¿Para qué?

“Si no sabes para qué vives, cualquier camino te parecerá pesado.” – Viktor Frankl

Lo confieso: me gusta preguntarme el por qué de las cosas.

Detenerme. Observar. Cuestionar.

Pero filosofar demasiado es un deporte de riesgo.

A veces buscamos sentido donde no lo hay:

  • Un amigo se aleja.
  • Un proyecto fracasa.
  • Alguien te juzga.
  • Tu jefe cambia de opinión.

Pero ¿cuál es el verdadero sentido de la vida?

Algunos dicen que está en la filosofía, otros lo buscan en la religión y muchos otros en las respuestas heredadas de quienes vinieron antes.

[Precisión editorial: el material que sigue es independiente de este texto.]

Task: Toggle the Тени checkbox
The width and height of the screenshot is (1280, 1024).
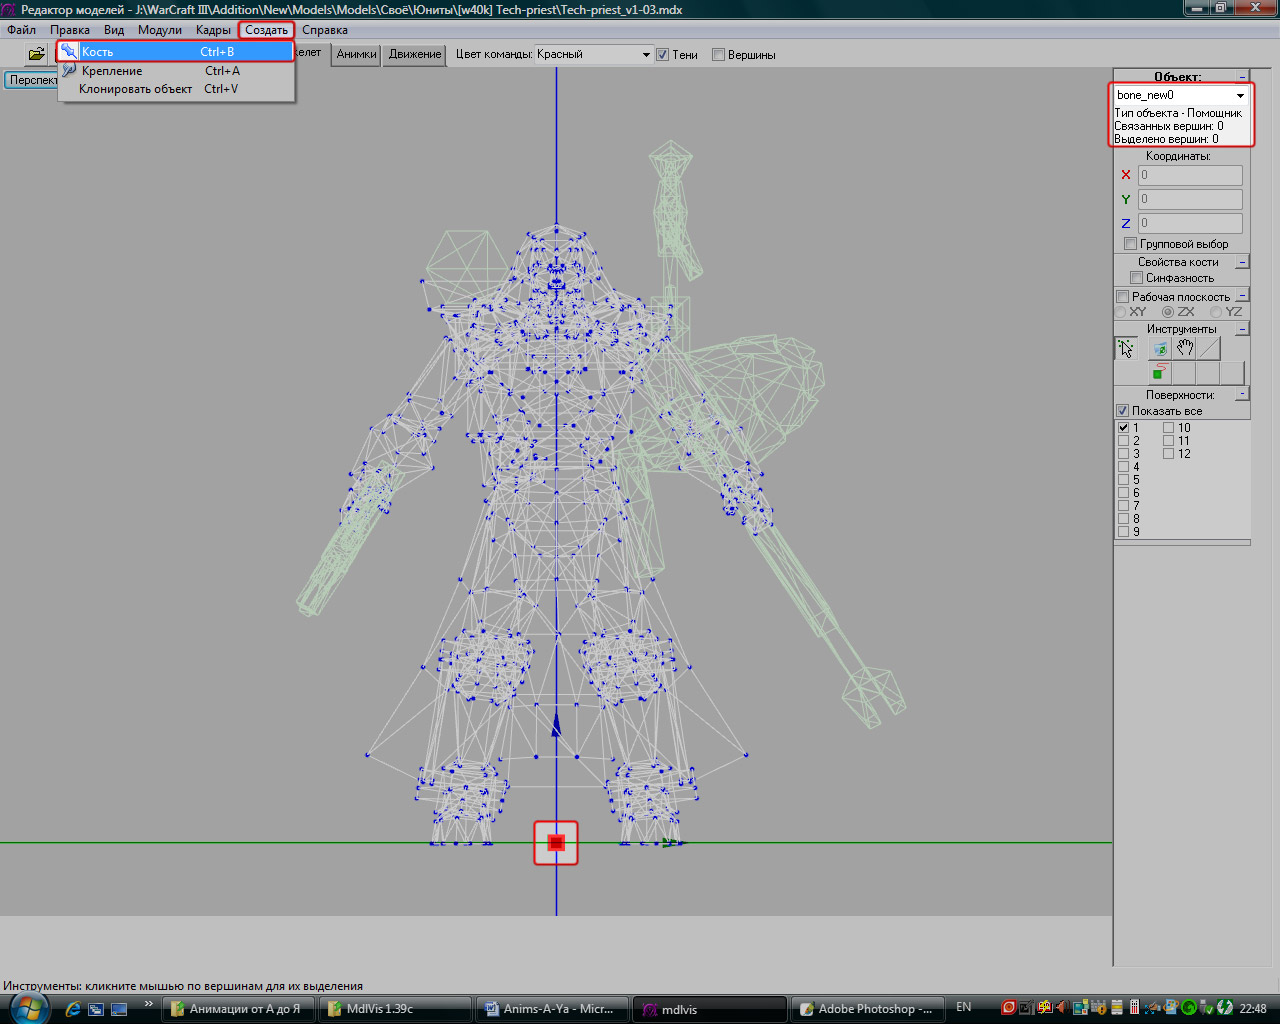Action: 662,55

Cada uno, configura su propio mapa.

Sin embargo, en el ámbito profesional, la falta de sentido es devastadora.

  • Proyectos sin rumbo.
  • Reuniones interminables (por no decir infructuosas).
  • Decisiones que no importan.
  • Talentos que se queman.

Porque sin claridad, no hay dirección.

Y los esfuerzos sin propósito, desmoronan a cualquiera.

En lo personal, ocurre lo mismo:

  • Relaciones que no aportan.
  • Compromisos que nos consumen.
  • Hábitos que nos desgastan.

Todo puede volverse automático. Rutinario. Vacío.

El sentido no es un manual. Es tan «solo» decisión, conciencia y valor.

Está …

  • En los proyectos que elegimos.
  • En las relaciones que cultivamos.
  • En los sueños que valen la pena.
  • En los momentos que nos recuerdan por qué seguimos.

Ahora bien,

¿Y si primero buscáramos sentido en lo que nos llena y construyéramos todo lo demás a partir de ahí?